I have a severe mental illness—a diagnosis of schizo-affective disorder. Over the years I have suffered from prolonged episodes of psychosis, from which it takes me many months, sometimes years, to recover. I have been on anti-psychotic medication, olanzapine, for about 20 years now.
I don’t like being on this drug because I’m concerned about its long term effects, but it is essential for me. A previous attempt to wean myself off it led swiftly to a psychotic breakdown. The medication has a soporific effect. If I forget to take it, I find it hard to sleep. Lack of sleep is one of the key triggers for psychosis.
Given how traumatic the episodes are to me personally, but also how devastating they are for my children and wider family, you can imagine that I take my medications very seriously.
Psychotic episodes and their aftermath affect your cognitive functioning and problem solving becomes harder, so when I started having problems getting my medications from the local pharmacy, I was driven to tears of frustration. I could not understand why this problem had arisen or work out how to resolve it.
In the old days, my GP put the medications on a repeat prescription and sent the prescription automatically to the pharmacy where I live. All I had to do was turn up when the previous pack had nearly finished and my prescription would be there waiting for me. It worked perfectly. Every six months or so I had to go to the practice for a review and blood test, but I was used to this system and it worked for me.
Then everything started to become more difficult. First I was told to ring up the pharmacy well before I needed the medication to check they had it. Then this irritation was swiftly trumped by the drug not being available at all, now a frequent occurrence.
I don’t find this out sometimes until I’m about to run out. The pharmacist tells me to try the practice dispensary, but if they have it they aren’t allowed to give it to me directly because I live in the same village. I then have to ring round all the other local pharmacies until I find one that has the right medication at the right dose.
Sometimes a pharmacy does have supplies of the right medicine, but not in the right dose. My prescription is for 15mg, but this dose is often unavailable. They may have 10mg and 5mg, 2.5mg and even 7.5mg in stock but they can’t give me any permutations of these to make up the 15mg because my prescription stipulates a 15mg tablet. It is so frustrating.
I asked my GP to add all the different permutations to my prescription, but she was only able to give me one other permutation of 10mg and 5mg. Even with that extra option it remains a lottery as to whether I’ll get my month’s dose or not.

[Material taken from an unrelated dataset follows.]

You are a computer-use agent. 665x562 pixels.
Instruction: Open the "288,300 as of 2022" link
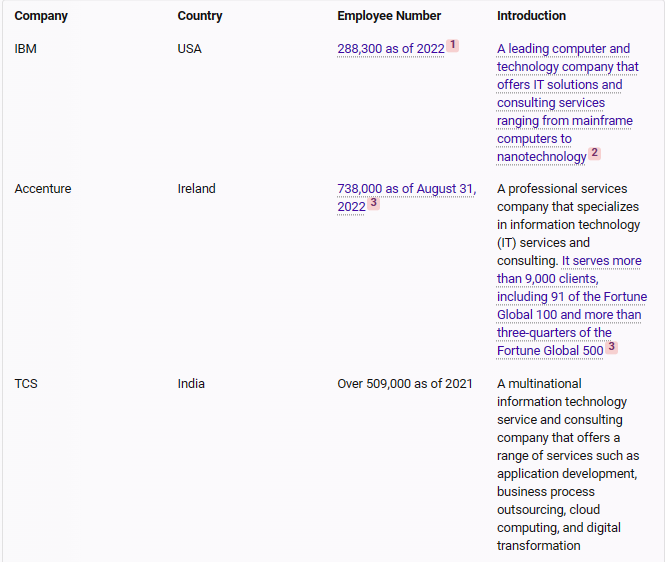pyautogui.click(x=390, y=49)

Each month, I wait in the queue in the chemist, butterflies in my stomach, hoping that this month they’ll have them and I won’t need to worry. It is so stressful.
No one seems to be able to explain what’s causing the problem. I’ve been told various things—manufacturing problems, Brexit, and so on. One pharmacist told me that the company do not make money out of the prescriptions anymore. Another said they were having difficulties stocking the drug. A third told me my medication was quite rare—it isn’t. Most of them had no idea why it was happening, but confirmed that it is affecting quite a few medications. Judging from the reactions of other people in the chemist’s queue, I am not the only one having troubles securing my regular medication.
The latest advice I’ve received is to phone to check whether the medications are in stock two weeks before I need the next prescription. I used to do it a week before. This requires you to be extremely organised (which I’m not) and to count all your pills regularly. And I haven’t mentioned lamotrigine, the other medicine I have to take, which is on a separate prescription leading to an additional set of problems.
I have two part time jobs and two children and am trying to keep a grip on a cruel and destructive mental health condition. Securing regular medications should be straightforward—surely I shouldn’t have to run the gauntlet each month?
Rachel Green works part time for the University of Oxford and part time at Oxford Health NHS Foundation Trust.